Consider a series of i.i.d. normally distributed random variables \(X_i\)
(indexed by the \(i\)
‘th observation), distributed with mean \(\mu\)
and variance \(\sigma^2\)
. This means that we pretend that all of our data points are generated by such a normal distribution, and each observation in our dataset is generated by that very same distribution, irrespective of preceding or subsequent data points.
As an econometrician, it’s your job to estimate the \(\mu\)
and \(\sigma^2\)
parameters of that normal distribution based on a finite sample of \(N\)
observations. The following piece of R code illustrates that:
# Load libraries, set seed for reproducability
library(tidyverse, quietly = TRUE)
set.seed(1234)
# Set parameters for our normal distribution and sample size
mu <- 5; sigma_sq <- 1; n <- 20
# Sample from this "true" population distribution
sample <- tibble(data=rnorm(n=n, mean=mu, sd=sqrt(sigma_sq)))
head(sample, 5)
## # A tibble: 5 × 1
## data
## <dbl>
## 1 3.79
## 2 5.28
## 3 6.08
## 4 2.65
## 5 5.43
mean(sample$data)
## [1] 4.749336
As you can see, we have sampled from a normal distribution with \(\mu=5\)
. However, our estimated mean is only 4.7493359.
Because you have only twenty data points, the probability of you getting exactly 5 as an estimate for your \(\mu\)
is very small (in fact, it’s zero).

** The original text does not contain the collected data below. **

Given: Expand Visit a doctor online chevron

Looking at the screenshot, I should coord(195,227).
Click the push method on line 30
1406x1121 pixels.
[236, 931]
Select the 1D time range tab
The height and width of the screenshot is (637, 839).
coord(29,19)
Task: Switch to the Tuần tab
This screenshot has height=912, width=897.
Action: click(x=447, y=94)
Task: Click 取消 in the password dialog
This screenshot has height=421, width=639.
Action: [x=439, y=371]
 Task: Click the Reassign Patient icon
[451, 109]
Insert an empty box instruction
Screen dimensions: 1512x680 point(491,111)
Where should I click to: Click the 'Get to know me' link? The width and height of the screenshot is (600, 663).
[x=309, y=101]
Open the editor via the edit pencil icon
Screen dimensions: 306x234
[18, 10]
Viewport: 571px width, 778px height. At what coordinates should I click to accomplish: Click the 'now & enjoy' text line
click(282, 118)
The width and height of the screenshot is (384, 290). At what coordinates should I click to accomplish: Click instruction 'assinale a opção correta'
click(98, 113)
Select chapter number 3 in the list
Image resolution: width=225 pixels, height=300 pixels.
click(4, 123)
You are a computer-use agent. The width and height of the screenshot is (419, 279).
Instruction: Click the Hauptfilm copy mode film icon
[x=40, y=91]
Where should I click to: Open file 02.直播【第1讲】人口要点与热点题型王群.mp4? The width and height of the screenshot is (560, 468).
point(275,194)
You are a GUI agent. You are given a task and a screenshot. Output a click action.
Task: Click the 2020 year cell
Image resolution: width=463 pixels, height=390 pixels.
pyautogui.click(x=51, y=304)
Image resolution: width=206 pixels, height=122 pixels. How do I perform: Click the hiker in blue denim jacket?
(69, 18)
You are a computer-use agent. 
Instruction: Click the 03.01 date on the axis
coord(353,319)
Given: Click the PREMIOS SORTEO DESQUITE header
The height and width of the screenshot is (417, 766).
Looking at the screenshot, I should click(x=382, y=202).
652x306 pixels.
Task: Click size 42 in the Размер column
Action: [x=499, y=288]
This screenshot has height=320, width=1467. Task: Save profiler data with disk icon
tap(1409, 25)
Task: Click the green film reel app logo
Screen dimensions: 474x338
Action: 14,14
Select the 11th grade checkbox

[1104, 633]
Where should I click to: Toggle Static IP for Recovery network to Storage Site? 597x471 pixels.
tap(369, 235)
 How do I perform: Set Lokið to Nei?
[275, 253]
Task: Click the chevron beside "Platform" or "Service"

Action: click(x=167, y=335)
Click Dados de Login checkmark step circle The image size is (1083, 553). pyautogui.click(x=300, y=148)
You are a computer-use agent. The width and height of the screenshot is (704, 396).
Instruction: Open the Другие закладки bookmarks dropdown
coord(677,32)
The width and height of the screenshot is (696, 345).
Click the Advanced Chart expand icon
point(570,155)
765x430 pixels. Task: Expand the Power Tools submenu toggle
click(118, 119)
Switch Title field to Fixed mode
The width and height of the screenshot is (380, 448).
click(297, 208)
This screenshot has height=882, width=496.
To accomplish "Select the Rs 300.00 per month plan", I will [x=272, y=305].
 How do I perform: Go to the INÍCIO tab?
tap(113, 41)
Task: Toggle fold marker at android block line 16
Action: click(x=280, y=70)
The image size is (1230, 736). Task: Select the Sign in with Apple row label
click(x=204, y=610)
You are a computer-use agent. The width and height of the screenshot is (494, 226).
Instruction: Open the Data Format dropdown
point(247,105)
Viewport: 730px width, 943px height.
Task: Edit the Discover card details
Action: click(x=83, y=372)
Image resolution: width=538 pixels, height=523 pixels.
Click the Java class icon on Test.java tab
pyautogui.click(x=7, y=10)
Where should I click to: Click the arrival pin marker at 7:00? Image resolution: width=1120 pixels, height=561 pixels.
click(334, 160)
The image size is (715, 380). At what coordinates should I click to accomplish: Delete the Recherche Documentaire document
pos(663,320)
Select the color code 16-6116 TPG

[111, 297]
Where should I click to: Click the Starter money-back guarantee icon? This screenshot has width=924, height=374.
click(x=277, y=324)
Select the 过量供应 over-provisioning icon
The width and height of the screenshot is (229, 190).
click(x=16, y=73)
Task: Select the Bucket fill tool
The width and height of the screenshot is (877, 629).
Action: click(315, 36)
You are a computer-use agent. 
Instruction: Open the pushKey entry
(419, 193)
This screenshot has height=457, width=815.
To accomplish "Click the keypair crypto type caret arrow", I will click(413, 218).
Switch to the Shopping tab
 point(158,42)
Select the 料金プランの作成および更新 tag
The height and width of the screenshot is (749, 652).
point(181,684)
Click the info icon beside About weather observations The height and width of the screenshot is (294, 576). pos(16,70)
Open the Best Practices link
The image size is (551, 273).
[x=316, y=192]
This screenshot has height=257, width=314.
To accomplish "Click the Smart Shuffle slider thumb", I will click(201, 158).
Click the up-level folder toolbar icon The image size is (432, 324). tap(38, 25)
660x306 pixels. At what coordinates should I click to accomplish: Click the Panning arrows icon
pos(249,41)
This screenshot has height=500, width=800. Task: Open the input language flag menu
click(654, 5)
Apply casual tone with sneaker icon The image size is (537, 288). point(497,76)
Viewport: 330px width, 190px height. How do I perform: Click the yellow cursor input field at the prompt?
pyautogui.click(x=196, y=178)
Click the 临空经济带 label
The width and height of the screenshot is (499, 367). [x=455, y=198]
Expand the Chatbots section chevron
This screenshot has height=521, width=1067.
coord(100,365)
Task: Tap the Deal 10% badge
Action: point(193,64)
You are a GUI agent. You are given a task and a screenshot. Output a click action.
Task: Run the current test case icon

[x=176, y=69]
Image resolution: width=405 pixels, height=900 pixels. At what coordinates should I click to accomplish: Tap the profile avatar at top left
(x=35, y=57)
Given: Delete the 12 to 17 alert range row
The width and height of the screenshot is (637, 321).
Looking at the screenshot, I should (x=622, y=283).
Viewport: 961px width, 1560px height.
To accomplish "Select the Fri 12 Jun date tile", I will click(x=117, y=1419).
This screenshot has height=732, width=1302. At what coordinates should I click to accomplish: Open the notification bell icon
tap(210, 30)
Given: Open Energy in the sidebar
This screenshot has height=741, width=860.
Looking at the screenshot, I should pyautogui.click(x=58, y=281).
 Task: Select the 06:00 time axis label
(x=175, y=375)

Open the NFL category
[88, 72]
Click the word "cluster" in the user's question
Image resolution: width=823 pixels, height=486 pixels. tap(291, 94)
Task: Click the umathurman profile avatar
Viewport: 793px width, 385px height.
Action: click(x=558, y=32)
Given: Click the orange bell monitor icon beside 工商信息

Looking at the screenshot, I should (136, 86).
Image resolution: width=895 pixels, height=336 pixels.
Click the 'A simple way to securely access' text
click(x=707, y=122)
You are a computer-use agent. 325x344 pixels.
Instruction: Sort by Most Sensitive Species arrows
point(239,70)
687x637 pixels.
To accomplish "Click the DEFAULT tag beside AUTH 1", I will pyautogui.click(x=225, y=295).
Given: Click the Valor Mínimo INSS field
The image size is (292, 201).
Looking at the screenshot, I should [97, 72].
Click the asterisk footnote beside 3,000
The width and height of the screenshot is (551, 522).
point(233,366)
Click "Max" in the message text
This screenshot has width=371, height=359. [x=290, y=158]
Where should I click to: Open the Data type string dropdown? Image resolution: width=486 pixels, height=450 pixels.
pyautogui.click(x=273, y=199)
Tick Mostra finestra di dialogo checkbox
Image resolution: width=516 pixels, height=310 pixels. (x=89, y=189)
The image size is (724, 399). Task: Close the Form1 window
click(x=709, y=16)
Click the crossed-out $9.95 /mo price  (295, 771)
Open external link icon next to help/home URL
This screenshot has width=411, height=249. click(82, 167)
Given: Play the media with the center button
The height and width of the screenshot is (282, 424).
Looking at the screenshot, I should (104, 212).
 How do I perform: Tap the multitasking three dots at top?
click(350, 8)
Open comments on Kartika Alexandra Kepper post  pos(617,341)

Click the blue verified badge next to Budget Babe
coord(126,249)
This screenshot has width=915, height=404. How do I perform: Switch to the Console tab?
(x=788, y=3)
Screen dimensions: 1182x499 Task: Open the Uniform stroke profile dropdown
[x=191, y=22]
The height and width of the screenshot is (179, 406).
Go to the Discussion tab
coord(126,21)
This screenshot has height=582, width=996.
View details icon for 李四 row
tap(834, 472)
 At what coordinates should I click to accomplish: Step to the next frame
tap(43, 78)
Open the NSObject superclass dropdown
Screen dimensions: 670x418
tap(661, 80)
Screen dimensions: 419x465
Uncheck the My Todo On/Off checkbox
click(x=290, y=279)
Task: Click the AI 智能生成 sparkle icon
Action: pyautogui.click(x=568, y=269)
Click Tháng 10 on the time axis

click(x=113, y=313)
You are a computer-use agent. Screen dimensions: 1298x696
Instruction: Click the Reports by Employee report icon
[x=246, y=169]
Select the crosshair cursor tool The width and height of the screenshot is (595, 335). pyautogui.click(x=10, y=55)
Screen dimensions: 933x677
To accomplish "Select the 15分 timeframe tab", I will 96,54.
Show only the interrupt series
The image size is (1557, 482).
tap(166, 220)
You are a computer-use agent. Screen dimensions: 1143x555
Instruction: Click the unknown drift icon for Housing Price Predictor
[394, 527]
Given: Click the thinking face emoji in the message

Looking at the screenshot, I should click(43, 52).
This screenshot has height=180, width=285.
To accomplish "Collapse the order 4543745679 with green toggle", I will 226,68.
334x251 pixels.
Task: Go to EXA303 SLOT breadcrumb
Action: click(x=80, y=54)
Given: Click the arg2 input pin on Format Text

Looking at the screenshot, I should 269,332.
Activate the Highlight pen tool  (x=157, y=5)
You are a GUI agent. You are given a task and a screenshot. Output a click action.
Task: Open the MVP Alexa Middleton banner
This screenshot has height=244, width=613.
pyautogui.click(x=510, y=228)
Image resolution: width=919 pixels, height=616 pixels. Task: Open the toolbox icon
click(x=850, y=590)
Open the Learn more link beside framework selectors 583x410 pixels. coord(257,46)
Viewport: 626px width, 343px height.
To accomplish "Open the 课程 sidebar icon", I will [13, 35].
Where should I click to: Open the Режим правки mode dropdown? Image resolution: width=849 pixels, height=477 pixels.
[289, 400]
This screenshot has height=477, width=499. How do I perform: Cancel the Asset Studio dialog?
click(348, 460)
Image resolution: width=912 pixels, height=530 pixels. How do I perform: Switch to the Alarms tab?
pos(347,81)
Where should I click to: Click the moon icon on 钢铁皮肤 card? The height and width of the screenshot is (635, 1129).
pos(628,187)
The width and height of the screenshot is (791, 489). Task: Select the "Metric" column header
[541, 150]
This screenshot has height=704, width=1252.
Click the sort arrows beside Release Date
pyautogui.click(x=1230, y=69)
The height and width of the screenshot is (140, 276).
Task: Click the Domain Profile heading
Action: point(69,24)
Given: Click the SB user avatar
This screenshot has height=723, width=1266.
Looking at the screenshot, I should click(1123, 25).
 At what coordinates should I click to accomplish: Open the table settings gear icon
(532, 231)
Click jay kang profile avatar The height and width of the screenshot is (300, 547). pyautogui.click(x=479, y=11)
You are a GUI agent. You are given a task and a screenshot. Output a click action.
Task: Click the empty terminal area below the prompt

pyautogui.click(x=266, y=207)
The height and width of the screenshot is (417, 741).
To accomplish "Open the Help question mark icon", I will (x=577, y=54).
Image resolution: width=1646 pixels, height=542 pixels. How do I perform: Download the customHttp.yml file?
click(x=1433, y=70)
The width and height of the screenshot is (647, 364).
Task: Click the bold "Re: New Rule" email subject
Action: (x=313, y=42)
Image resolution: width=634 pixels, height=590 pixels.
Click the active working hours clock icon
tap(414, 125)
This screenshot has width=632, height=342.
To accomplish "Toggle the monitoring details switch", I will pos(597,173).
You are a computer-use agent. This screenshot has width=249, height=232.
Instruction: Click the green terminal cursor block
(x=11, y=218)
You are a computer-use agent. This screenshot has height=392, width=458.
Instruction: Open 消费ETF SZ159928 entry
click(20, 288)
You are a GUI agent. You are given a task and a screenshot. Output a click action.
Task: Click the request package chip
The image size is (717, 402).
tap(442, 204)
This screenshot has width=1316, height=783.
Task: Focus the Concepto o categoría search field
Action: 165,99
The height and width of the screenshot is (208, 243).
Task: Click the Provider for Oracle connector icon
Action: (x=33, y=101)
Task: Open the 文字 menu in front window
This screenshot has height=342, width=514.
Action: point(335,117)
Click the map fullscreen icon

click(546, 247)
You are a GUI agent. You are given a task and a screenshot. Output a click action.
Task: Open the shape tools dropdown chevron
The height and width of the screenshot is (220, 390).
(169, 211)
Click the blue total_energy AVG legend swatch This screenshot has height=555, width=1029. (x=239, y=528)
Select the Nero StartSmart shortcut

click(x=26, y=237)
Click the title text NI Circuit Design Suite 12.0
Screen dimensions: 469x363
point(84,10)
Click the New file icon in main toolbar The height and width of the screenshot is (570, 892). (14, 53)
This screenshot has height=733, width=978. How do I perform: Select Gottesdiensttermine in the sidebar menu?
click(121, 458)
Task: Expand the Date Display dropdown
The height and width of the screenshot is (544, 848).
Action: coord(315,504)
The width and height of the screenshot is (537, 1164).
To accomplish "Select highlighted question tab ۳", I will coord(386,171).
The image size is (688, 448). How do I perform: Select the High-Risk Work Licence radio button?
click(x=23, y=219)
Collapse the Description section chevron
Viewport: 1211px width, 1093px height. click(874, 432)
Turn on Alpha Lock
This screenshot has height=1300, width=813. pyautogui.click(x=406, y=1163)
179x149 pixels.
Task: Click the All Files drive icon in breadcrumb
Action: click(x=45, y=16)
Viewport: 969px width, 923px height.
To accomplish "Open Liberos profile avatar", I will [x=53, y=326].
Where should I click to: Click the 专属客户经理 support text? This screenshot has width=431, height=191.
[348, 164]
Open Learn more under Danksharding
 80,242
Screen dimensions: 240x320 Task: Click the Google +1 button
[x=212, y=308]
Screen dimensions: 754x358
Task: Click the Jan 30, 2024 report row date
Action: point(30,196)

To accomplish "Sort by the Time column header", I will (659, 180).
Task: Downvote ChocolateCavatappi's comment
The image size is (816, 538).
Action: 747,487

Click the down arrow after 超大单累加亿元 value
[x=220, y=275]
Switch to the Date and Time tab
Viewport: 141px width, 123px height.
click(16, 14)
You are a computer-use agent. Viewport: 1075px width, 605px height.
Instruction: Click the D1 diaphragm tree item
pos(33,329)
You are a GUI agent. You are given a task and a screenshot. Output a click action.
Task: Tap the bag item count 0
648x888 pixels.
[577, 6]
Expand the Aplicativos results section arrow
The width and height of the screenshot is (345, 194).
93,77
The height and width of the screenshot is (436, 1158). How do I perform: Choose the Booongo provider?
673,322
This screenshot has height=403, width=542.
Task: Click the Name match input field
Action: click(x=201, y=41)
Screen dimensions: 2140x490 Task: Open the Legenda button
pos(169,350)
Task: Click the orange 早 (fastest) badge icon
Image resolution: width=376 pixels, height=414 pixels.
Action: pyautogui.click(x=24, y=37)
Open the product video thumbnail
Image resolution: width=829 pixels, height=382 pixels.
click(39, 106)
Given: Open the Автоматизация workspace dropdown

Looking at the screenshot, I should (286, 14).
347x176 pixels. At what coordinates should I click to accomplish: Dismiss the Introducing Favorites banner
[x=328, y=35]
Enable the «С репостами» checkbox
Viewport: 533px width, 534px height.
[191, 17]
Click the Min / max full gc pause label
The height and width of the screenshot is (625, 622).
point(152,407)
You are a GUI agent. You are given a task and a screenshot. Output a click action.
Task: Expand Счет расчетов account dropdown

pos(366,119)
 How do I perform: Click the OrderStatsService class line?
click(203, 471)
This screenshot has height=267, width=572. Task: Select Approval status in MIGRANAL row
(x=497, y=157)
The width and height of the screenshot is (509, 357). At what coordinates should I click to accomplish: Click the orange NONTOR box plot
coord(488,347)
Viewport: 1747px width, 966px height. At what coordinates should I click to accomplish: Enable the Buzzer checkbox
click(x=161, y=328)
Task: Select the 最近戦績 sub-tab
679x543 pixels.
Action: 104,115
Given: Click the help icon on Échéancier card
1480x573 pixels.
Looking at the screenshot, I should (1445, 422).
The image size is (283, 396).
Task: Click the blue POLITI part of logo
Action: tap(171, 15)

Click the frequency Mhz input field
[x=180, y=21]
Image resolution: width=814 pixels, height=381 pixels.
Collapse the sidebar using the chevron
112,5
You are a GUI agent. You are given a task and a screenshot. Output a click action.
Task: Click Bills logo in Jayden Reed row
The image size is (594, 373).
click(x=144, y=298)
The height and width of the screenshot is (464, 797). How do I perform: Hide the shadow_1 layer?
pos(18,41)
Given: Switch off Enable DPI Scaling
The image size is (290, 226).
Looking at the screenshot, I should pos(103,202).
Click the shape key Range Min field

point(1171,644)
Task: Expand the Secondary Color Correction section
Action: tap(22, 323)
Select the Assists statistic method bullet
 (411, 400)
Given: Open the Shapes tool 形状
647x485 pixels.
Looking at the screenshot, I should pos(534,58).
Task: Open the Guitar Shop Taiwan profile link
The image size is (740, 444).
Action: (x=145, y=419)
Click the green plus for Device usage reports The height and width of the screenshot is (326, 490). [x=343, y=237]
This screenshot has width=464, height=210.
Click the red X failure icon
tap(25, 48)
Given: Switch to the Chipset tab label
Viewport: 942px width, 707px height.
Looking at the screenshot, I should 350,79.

In addition, there is a certain probability of you sampling exclusively very high-valued data points and your estimated mean being way higher than five. Similarly, there is a certain probability of sampling low-valued data points, making your estimated mean way lower than five.
All of this can happen precisely due to coincidence. The process of putting certain numbers on these probabilities is the process of deriving the sampling distribution. After we have found the sampling distribution, we can use it to quantify the uncertainty that we attach to a certain estimate.
One particular parameter governing the sampling distribution is the sample size \(N\)
. It turns out, as we will see, that the larger the sample size, the lower the probability of sampling only extreme data points.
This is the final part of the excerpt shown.